Deine Aufgabe
Fasse den Absatz im Textauszug, der mit „Kuwait, das mit dem Abzug“ beginnt, als kurze Stichpunktliste zusammen und behalte dabei die wichtigsten Fakten.

Textauszug
"""
Spannungen am Persischen Golf lassen in den USA die Kassen klingeln



Mit Sorge blicken die meisten Beobachter dieser Tage auf den Persischen Golf, wo die Spannungen zwischen den USA und dem Iran in einen heißen Krieg umzuschlagen drohen. Wegen des Streits um das iranische Kernenergieprogramm, hinter dem Washington geheime Waffenforschung zu vermuten behauptet, haben die USA und die EU schwere Finanz- und Wirtschaftssanktionen gegen die Islamische Republik verhängt. Ihrerseits droht die Regierung in Teheran als Vergeltung mit der Sperrung der Straße von Hormus, durch die rund 40 Prozent des Öls für die Weltwirtschaft auf Supertanker transportiert wird. Das gegenseitige Säbelrasseln wird von drastischen Truppenaufstockungen und großen Militärmanövern auf beiden Seiten begleitet.

Über den Stillstand an der diplomatischen Front freuen sich neben den US-Neokonservativen, die sich ihrem lang ersehnten Ziel, den Sturz des ihnen verhaßten "Mullah-Regimes" in Teheran, nahe wähnen, vor allem die amerikanische Rüstungsindustrie. Bei den US-Waffenfabrikanten sorgen die Spannungen am Persischen Golf für dicke Auftragsbücher. Saudi-Arabien und die anderen arabisch-sunnitischen Golfstaaten stehen dem persisch-schiitischen Iran feindlich gegenüber. Da sich auf ihren Territorien auch große US-Militärbasen befinden, müssen diese Staaten folglich damit rechnen, in eine militärische Auseinandersetzung zwischen Washington und Teheran hineingezogen zu werden. In Hinblick auf dieses Szenario rüsten sie derzeit gewaltig auf - mit Waffen "Made in the USA" zuletzt in einem Gesamtvolumen von 11,3 Milliarden Dollar. Über diese Entwicklung berichtete am 30. Juli der Journalist Brian Murphy in einer Meldung der Nachrichtenagentur Associated Press unter der Überschrift "America's uneasy Gulf allies adding to arsenals".

Kuwait, das mit dem Abzug der letzten US-Kampfeinheiten aus dem Irak Ende letzten Jahres zum Standort einer 13.500 Mann starken regionalen Eingreiftruppe der Amerikaner geworden ist, hat vor kurzem 60 Patriot-Abfangraketen vom Typ PAC-3 im Wert von 4,2 Milliarden Dollar beim Hersteller Raytheon bestellt. Darüber hinaus wollen die Kuwaiter für 49 Millionen Dollar 300 Luft-Boden-Raketen des Typs Hellfire-11, die von Hubschraubern, Kampfjets und Drohnen abgefeuert werden können, bei Lockheed-Martin kaufen. Mit einer Bewilligung des Kaufantrages durch den außenpolitischen Ausschuß des Kongresses im Washington wird demnächst gerechnet.
"""
Aufgeführte Einträge
"""
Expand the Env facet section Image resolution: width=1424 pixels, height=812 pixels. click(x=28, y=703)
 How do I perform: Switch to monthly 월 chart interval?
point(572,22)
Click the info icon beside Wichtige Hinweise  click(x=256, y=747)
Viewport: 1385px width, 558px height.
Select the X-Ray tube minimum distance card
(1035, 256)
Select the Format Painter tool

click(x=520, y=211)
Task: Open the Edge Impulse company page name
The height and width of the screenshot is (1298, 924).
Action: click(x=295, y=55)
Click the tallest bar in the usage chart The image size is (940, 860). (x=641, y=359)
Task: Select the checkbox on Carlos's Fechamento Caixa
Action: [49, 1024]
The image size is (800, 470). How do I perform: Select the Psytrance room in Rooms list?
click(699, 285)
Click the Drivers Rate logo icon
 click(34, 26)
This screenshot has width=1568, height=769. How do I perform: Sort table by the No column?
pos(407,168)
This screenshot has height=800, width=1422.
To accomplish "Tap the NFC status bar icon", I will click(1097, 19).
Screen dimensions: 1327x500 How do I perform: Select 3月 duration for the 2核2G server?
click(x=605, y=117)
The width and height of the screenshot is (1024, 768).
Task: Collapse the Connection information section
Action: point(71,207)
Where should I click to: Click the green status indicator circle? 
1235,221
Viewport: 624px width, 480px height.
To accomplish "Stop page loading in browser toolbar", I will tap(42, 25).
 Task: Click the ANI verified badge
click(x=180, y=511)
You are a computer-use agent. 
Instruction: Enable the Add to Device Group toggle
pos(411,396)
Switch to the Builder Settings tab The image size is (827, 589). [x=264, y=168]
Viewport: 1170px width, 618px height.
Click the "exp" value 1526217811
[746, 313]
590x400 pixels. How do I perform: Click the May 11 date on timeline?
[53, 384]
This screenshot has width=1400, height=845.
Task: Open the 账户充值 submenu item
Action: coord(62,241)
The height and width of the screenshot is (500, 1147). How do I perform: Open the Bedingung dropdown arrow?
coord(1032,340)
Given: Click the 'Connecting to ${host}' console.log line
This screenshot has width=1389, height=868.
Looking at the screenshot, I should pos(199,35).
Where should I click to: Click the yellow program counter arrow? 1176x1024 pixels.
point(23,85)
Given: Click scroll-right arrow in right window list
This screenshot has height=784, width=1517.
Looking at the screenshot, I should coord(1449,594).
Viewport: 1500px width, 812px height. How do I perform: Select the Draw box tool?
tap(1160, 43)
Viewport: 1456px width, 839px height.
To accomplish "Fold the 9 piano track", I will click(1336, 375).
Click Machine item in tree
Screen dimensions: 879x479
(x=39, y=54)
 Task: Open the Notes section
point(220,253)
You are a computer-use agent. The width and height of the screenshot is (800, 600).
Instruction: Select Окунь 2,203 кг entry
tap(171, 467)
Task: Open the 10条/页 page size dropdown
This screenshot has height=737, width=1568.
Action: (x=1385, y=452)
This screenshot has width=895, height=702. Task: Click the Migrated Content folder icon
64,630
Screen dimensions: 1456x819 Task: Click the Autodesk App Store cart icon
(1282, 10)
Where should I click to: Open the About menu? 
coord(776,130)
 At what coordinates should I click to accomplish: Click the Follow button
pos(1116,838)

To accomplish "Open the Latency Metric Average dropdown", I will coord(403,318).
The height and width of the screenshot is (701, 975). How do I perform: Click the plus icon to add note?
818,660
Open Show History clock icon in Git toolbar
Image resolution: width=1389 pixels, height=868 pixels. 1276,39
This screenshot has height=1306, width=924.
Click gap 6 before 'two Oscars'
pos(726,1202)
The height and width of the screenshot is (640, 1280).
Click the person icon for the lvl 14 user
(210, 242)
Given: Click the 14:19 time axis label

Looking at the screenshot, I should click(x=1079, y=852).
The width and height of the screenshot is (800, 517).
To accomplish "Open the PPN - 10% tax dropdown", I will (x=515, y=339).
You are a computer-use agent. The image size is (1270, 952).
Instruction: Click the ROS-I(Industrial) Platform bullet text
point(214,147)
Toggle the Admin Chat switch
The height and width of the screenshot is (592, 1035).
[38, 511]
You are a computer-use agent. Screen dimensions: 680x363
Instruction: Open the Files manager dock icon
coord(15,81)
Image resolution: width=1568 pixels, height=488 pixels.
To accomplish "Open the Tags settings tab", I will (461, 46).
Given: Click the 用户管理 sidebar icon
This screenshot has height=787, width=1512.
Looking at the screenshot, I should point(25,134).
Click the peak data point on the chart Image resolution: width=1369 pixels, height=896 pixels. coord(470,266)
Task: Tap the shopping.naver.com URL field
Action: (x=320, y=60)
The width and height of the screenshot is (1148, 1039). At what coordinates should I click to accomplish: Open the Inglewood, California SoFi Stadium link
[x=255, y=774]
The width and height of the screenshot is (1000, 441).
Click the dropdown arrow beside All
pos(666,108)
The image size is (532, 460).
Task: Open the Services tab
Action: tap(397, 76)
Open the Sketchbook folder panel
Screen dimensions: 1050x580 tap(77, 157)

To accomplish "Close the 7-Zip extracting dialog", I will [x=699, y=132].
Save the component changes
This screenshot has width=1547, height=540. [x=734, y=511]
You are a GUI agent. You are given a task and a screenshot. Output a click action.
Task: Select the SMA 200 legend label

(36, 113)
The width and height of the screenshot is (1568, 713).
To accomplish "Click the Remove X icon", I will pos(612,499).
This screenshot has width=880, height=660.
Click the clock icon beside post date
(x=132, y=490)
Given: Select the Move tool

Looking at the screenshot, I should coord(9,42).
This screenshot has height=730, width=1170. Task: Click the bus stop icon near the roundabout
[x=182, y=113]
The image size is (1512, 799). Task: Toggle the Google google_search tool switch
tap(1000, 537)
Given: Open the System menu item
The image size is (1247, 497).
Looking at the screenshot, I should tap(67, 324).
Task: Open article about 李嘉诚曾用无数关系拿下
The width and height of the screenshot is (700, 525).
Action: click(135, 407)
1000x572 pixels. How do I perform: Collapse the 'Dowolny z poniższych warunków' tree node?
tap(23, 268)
"""
Erwartete Antwort
- Seit dem Abzug der letzten US-Kampfeinheiten aus dem Irak Ende letzten Jahres ist Kuwait Standort einer 13.500 Mann starken regionalen Eingreiftruppe der USA.
- Kuwait hat vor kurzem bei Raytheon 60 Patriot-Abfangraketen vom Typ PAC-3 für 4,2 Milliarden Dollar bestellt.
- Geplant ist außerdem der Kauf von 300 Luft-Boden-Raketen vom Typ Hellfire-11 bei Lockheed-Martin für 49 Millionen Dollar. Diese Raketen können von Hubschraubern, Kampfjets und Drohnen abgefeuert werden.
- Die Zustimmung des außenpolitischen Ausschusses des Kongresses wird bald erwartet.